Le capitaine Fred Scamaroni, haut-fonctionnaire de l’administration préfectorale avant-guerre et l’un des premiers volontaires de la France libre, avait créé un réseau de renseignement et d’action sur son île natale lors de deux missions secrètes en 1941. D’autres agents marchent sur ses pas, comme le chef d’escadron (futur général) de gendarmerie Paulin Colonna d’Istria, arrivé clandestinement sur l’île en avril 1943, puis une nouvelle fois en juillet (déjà par le Casabianca) avec douze tonnes d’armes et autres matériels. Il est le principal lien entre Alger et la Résistance, dont les effectifs s’élèvent à 12 000 hommes quand l’Italie annonce le 8 septembre avoir signé un armistice avec les Alliés. Les Allemands exigent qu’elle se désarme. Le commandant Colonna d’Istria prend contact avec le commandant italien, le général Giovanni Magli, l’invitant à se joindre aux opposants à la force de l’Axe.
La confusion règne chez les Italiens dont certains se joignent aux Allemands. D’autres veulent rentrer chez eux sans prendre part aux combats, tandis que les divisions Cremona et Friouli passent dans le camp allié, aux ordres du général Magli. Des combats éclatent entre les Italiens et les Allemands de la brigade SS Reichführer, ainsi que la 90e division de Panzergrenadier, arrivée de Sardaigne et qui cherche à rejoindre Bastia pour être évacuée. Les Italiens comptent 637 tués et les Allemands 800, y compris ceux tombés dans les combats contre les Français. La Résistance entre en lice et déplore environ 170 tués, certains exécutés sommairement après capture. « Je n’ai pas fait toute la campagne car j’ai sauté sur une mine avec ma moto », explique Gabriel Redon. Après 40 jours, je me suis évadé de l’hôpital pour rejoindre le bataillon avant le débarquement sur l’île d’Elbe. J’y ai pris une rafale de mitrailleuse dans les jambes qui m’a massacré les os et m’a laissé sur des béquilles pendant des années. Je crois que je suis le seul caporal de l’armée française à être commandeur de la Légion d’honneur. »

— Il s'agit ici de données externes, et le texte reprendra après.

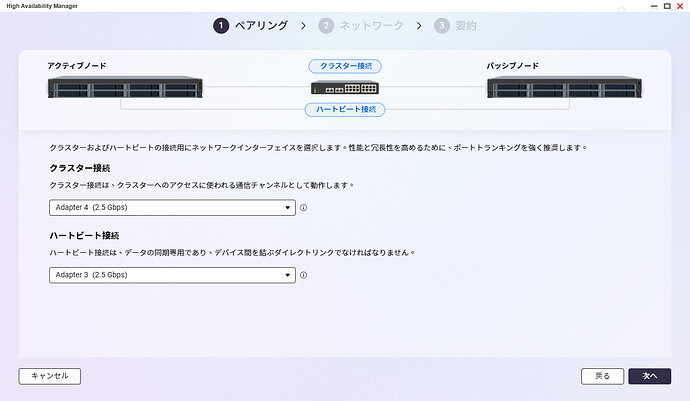The height and width of the screenshot is (401, 690).
Task: Go to the ペアリング step
Action: pos(260,25)
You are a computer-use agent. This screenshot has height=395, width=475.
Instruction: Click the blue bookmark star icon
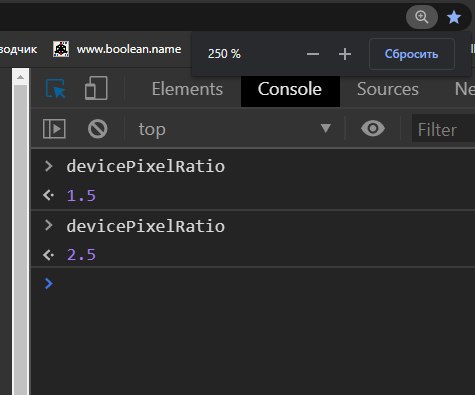[454, 17]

Le bataillon de choc est rejoint par 6 000 hommes venant d’Afrique du Nord, surtout des tirailleurs marocains, goumiers et spahis. Les troupes françaises ont 75 morts dont 15 « chocs » entre le 13 septembre et le 4 octobre. Pour commémorer la libération complète de l’île le 4 octobre 1943, le kiosque du sous-marin Casabianca sera plus tard découpé et érigé comme monument à Bastia. Aujourd’hui, c’est une réplique à l’identique qui s’y trouve, face au port de commerce.